GRaDS talk: Continuous Object Representation Networks: Novel View Synthesis without Target View Supervision

by Nicolai Haeni on 2021-04-02



Novel View Synthesis (NVS) is concerned with synthesizing views under camera viewpoint transformations from one or multiple input images. NVS requires explicit reasoning about 3D object structure and unseen parts of the scene to synthesize convincing results. As a result, current approaches typically rely on supervised training with either ground truth 3D models or multiple target images. We propose Continuous Object Representation Networks (CORN), a conditional architecture that encodes an input image's geometry and appearance that map to a 3D consistent scene representation. We can train CORN with only two source images per object by combining our model with a neural renderer. A key feature of CORN is that it requires no ground truth 3D models or target view supervision. Regardless, CORN performs well on challenging tasks such as novel view synthesis and single-view 3D reconstruction and achieves performance comparable to state-of-the-art approaches that use direct supervision.
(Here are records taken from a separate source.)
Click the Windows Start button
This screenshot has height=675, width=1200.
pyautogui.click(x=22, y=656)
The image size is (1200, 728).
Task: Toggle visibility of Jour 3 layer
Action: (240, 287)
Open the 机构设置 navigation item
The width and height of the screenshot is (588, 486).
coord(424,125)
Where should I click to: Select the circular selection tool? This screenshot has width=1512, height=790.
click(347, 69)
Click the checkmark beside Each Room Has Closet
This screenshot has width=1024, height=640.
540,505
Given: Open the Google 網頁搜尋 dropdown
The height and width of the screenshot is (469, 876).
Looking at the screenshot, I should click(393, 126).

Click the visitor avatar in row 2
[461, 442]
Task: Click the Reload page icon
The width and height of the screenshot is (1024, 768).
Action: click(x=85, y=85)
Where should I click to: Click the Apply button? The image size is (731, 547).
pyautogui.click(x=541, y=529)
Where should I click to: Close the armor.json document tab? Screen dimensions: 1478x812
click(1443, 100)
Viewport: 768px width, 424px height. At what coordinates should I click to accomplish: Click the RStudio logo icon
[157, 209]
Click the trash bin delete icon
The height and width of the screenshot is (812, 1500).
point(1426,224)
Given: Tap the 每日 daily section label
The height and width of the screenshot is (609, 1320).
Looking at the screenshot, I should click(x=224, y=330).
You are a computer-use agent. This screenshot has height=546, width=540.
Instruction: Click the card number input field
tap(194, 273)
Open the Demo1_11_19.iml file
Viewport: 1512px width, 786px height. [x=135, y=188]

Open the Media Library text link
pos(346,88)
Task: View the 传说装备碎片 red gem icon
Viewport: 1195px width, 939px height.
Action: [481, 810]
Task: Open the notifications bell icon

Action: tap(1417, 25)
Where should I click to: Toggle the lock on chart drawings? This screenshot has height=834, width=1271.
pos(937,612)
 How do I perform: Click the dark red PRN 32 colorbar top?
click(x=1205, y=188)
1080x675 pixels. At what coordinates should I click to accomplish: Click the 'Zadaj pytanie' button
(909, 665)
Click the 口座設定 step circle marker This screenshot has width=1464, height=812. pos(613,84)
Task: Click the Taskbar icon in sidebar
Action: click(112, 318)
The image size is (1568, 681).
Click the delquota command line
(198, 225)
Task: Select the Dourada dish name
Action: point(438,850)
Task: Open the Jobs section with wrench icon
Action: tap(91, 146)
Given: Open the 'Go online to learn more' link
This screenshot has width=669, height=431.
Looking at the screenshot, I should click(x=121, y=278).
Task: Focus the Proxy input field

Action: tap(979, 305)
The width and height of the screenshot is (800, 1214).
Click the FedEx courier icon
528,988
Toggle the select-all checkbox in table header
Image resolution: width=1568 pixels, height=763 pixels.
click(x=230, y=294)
I am a fifth-year Ph.D. student in the Robotic Sensor Networks Laboratory, advised by Prof. Volkan Isler. My current research interest lies in computer vision and robotics. Namely, I am interested in developing visual prospection in robots - the way of learning to visually simulate future states of our environment. This ability to "pre-experience" events in memory is simple for humans; most people would agree that chocolate desserts taste better with cinnamon than parmesan without having to try both options, but this mental simulation of events is currently impossible for AI. My goal is to enable robotic agents to reason about our world from visual observations and simulate possible future scenarios based on the agent's actions.